## SHORT PROBLEM 1
According to the EEO complaint excerpt, what position did the complainant hold at the agency's Environmental Management Services facility?
## SHORT PROBLEM 2
Render this sentence from the EEO complaint excerpt in Spanish: "Two weeks later, an additional staffing request was approved and the announcement was re-issued."
## SHORT PROBLEM 3
Write the next paragraph of the EEO complaint excerpt, picking up after its last sentence.

-- start of TEXT SEGMENT --

At the time of events giving rise to this complaint, complainant worked
as a Housekeeping Aide at the agency's Environmental Management Services
facility in Chicago, Illinois. On March 4, 2004, the agency posted a
vacancy announcement for the position of Dental Laboratory Technician.
Complainant was one of four candidates who applied, was found qualified,
and interviewed by a four-member panel. Complainant was not selected
for the position. Two weeks later, an additional staffing request was
approved and the announcement was re-issued. The interview panel was not
re-convened and complainant was again not selected. On June 9, 2004,
complainant filed an EEO complaint alleging that he was discriminated
against on the bases of race (Caucasian) and age (D.O.B. 10/02/46) when,
on April 13, 2004, he learned he had not been selected for the position
of Dental Laboratory Technician.
At the conclusion of the investigation, complainant was provided with a
copy of the report of investigation and notice of his right to request
a hearing before an EEOC Administrative Judge (AJ). Complainant timely
requested a hearing and the AJ held a hearing on October 5, 2005 and
issued a decision on June 6, 2006.

-- end of TEXT SEGMENT --
-- start of GIVEN MATERIAL --

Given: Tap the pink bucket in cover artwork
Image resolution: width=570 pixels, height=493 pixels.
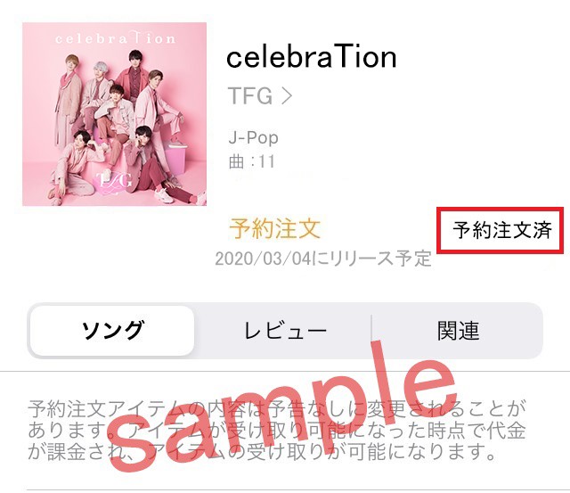Looking at the screenshot, I should point(176,157).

-- end of GIVEN MATERIAL --

## RESPONSE 1
Housekeeping Aide

## RESPONSE 2
Dos semanas después, se aprobó una solicitud adicional de personal y se volvió a publicar la convocatoria.

## RESPONSE 3
Initially, the AJ found that complainant had established a prima facie
case of discrimination on the alleged bases. The AJ then found that
the agency had articulated legitimate, nondiscriminatory reasons for
its actions. The AJ found that the panel members considered all four
candidates similarly qualified; however, the two selectees were given good
recommendations by former co-workers and supervisors while complainant's
former supervisor stated that he was a "good worker," but never "went
that extra mile." Further, complainant's former supervisor claimed that
at one point complainant began showing up to work late and leaving early,
and even resigned when his supervisor informed him that his behavior was
unacceptable. Finally, the AJ found that complainant failed to present
any evidence that the agency's reasons were pretextual. As such, the AJ
found that complainant had failed to prove that he had been discriminated
against on the alleged bases. The agency subsequently issued a final
order adopting the AJ's conclusion. On appeal, complainant argues that
the record reflects direct evidence of age and race discrimination.
The agency asks that we affirm the final order.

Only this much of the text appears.